Keunggulan nisbah adalah transparansi dan keadilan yang dijunjung sejak awal. Pemodal tidak hanya berfokus pada keuntungan materi, tetapi juga ikut merasakan risiko bisnis. Sementara itu, pengelola dihargai karena kontribusi tenaga dan pikiran, bukan sekadar dianggap sebagai pekerja. Sistem ini sesuai dengan prinsip profit and loss sharing yang menekankan kebersamaan, sehingga sering dipakai pada bisnis yang ingin tetap menjaga nilai syariah, seperti usaha properti syariah, pertanian, atau koperasi.
4. Sistem Gaji + Bonus (Hybrid)

Sistem hybrid menggabungkan model upah tetap dengan bagi hasil keuntungan. Dalam skema ini, pengelola mendapat gaji bulanan sebagai kompensasi kerja, lalu di akhir periode (misalnya per kuartal atau per tahun) mereka juga mendapat bonus yang dihitung dari laba bersih. Pemodal di sisi lain menerima bagi hasil sesuai porsi modal yang ditanamkan. Skema ini memberikan rasa aman bagi pengelola karena pendapatan mereka tidak hanya bergantung pada hasil usaha.

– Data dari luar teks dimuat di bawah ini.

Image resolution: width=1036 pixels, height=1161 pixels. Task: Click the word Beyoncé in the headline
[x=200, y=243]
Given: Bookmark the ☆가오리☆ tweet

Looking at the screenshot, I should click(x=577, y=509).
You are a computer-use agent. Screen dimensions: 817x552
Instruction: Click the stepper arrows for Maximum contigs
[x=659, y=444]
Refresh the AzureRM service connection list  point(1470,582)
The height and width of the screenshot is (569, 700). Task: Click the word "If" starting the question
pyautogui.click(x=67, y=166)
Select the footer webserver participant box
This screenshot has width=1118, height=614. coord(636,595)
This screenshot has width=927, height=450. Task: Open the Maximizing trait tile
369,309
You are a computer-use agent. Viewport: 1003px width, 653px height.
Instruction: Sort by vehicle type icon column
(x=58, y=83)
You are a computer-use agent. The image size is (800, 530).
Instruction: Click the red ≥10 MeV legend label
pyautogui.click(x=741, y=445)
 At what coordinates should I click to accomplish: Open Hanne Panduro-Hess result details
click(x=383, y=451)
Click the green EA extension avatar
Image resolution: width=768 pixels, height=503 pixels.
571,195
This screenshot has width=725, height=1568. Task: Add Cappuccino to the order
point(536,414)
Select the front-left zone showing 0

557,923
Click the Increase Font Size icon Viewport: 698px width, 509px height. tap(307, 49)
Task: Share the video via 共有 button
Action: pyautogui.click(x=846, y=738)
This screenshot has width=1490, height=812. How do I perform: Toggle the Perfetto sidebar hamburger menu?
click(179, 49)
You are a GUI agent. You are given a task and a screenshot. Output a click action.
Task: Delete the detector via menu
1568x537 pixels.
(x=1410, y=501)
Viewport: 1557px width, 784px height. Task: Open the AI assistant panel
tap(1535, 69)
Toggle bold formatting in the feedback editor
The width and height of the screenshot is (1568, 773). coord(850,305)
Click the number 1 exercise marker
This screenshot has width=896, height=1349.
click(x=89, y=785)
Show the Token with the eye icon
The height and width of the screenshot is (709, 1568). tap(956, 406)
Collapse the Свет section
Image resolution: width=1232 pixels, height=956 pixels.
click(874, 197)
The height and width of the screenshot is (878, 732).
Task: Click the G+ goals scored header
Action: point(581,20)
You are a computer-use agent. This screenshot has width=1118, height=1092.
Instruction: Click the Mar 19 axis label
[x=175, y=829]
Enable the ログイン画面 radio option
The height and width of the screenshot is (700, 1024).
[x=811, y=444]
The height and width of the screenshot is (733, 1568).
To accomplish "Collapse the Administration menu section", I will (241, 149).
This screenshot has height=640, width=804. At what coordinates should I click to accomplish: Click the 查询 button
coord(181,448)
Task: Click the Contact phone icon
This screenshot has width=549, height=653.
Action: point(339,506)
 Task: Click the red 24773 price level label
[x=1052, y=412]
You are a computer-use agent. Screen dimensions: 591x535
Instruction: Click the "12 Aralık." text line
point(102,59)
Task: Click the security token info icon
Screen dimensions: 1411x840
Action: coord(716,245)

Keunggulan dari sistem ini adalah adanya motivasi ganda bagi pengelola. Gaji tetap menjamin kebutuhan sehari-hari mereka, sementara bonus mendorong mereka untuk bekerja lebih keras agar keuntungan usaha meningkat. Bagi pemodal, sistem ini mengurangi risiko pengelola kehilangan motivasi ketika usaha sedang lesu, karena mereka tetap memperoleh penghasilan dasar. Model hybrid ini banyak dipakai dalam bisnis modern yang membutuhkan keahlian manajemen tinggi, seperti startup, restoran besar, hingga perusahaan jasa profesional.